- [What is needed] Copy out the entries below word for word, starting with the line with "Contribute (692, 493)" and going on through the last line. Leave the pictures out.

- [Listed entries]

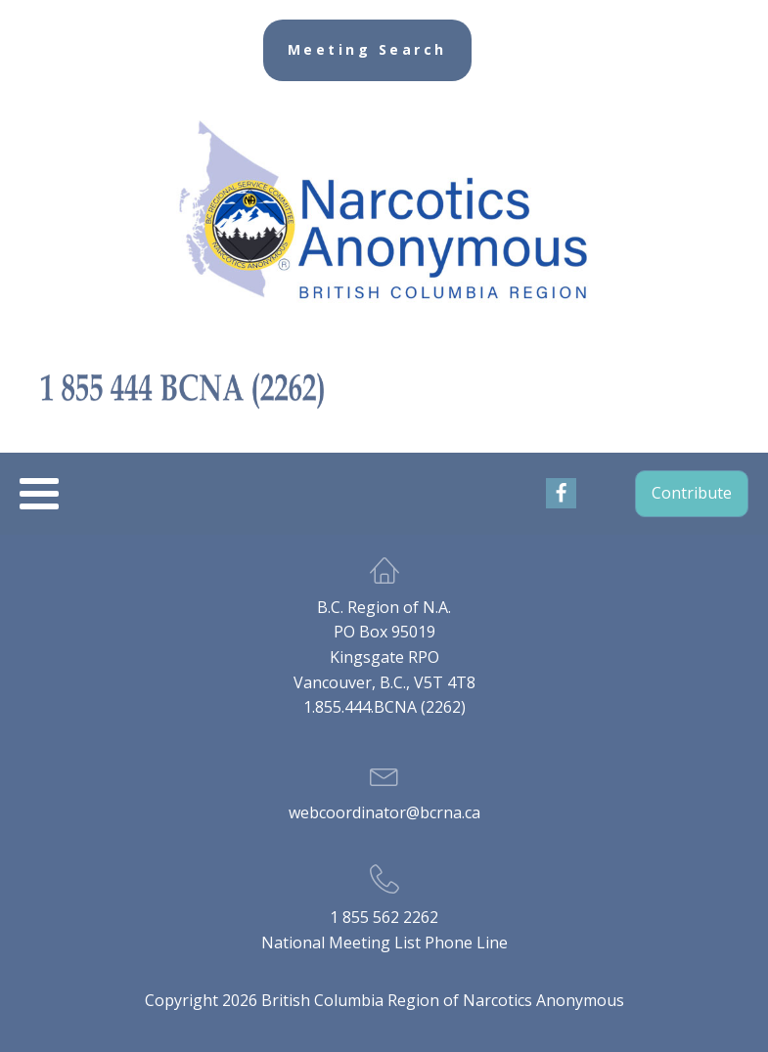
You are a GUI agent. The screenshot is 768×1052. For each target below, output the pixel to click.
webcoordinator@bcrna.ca (384, 812)
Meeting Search (367, 49)
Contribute (692, 493)
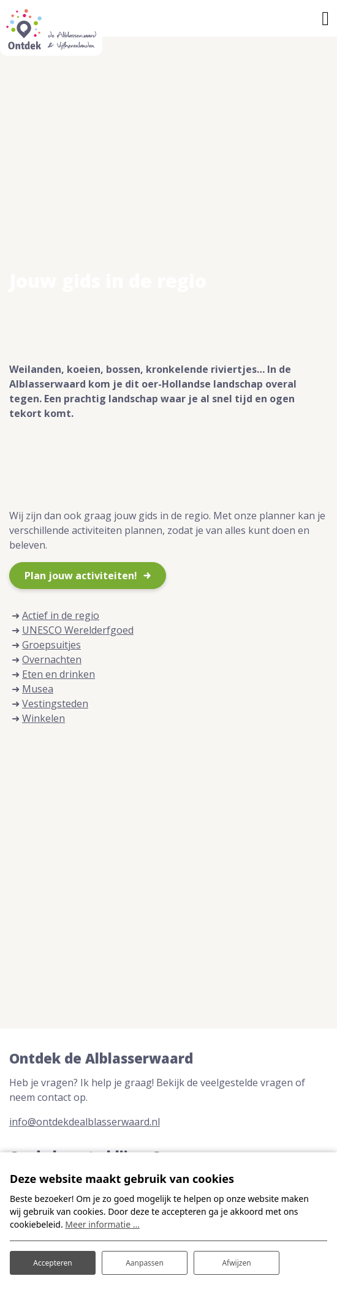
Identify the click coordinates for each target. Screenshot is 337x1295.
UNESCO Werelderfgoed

- [Exercise solution]
Contribute (692, 493)
Identify the click coordinates for each target. Screenshot is 337x1295.
UNESCO Werelderfgoed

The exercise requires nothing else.